Kebiasaan yang sulit terlepas setiap aku merasa tak nyaman, khawatir, takut atau tertahan. Tentu saja, menahan serangan ribuan kelelawar malam ini. Soalnya kupu-kupu sepertinya kurang greget demi menggambarkan yang sedang kurasa sekarang. Tangan besar kak Dewa menggandengku lebih kuat ketimbang tadi bahkan, seringkali dia menengok ke arahku. Takut terselip kembali diantara kerumunan.

“Lana, lihat. Mungil lucu kayak kamu, mau?” Kak Dewa mengambil sebuah gantungan kunci berbentuk koala.

“Kalo gantungan kuncinya seukuran kak Dewa, trus tas atau kuncinya seberapa? Ini juga nggak se-aku tau, Kak.” Kuraih gantungan tadi sambil mengomel dan mengerucutkan bibir.

“Oke, salah. Maksudnya kamu banget, doyan tidur, kayak koala.” Bagus, emang i-iya sih tapi nggak gitu juga plis.

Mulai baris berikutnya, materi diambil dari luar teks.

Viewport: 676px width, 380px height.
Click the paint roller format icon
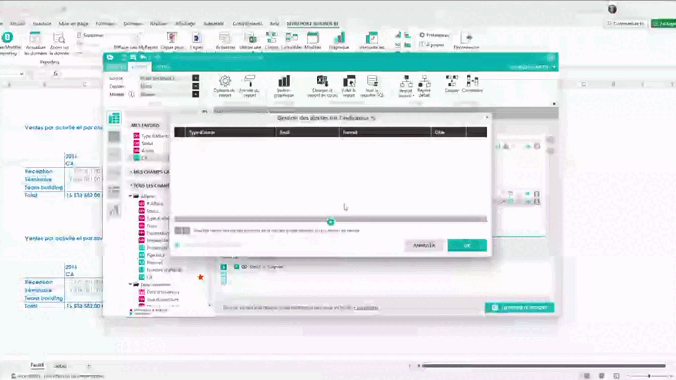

Aku jadi teringat beberapa waktu yang lalu, lebih tepatnya sebelum ujian tengah semester kemarin. Sok-sokan banget singgah di perpustakaan, tetapi justru terbuai mimpi indah berkat angin sepoi-sepoi yang mengenai wajah. Kemudian terbitlah keisengan si kakak satu ini. Entah sejak kapan tepatnya, dia sudah berada disana ketika aku membuka mata dengan tampang jahilnya. Menunjukkan foto diriku yang sedang terlelap di atas tumpukan materi yang sedang kubaca tadinya.

“Nggak gitu juga, Kak.” Masih ngeyel.

“Ah, masa sih? Pas praktikum aja sempet tidur.” Hahahaha, kenapa dia ingat.

Benar, aku tertidur juga saat sedang melakukan pengamatan pada protozoa dalam praktikum Parasitologi melalui mikroskop. Sungguh, aku sangat malu karena insiden itu. Kebetulan sekali bukan? Kak Dewa sedang lewat, hendak mengikuti praktikum juga di lab sebelah. Tepat ketika tubuhku limbung dan ambruk begitu saja. Kali kedua, aku membuat gaduh kelas praktikum.

Dua sudut bibir di wajahku tertarik, menunjukkan barisan gigi yang tak rapi karena ada gingsul yang menyela di sebelah kiri. Pemuda di depan menyentil ujung hidungku kemudian membayar gantungan yang masih tergenggam.

“Dah, simpen dulu, nanti dipasang.”

“Iya, terima kasih.”

Malam kian larut tanpa terasa, jam sudah menunjuk pukul sepuluh. Kami harus bergegas kembali. Sesampainya di kos, sudah ramai saja. Penduduknya lengkap, berapa pasang mata sedang berjajar di balik tirai memperhatikan kami. Harus siaga menyiapkan gendang telinga kali ini.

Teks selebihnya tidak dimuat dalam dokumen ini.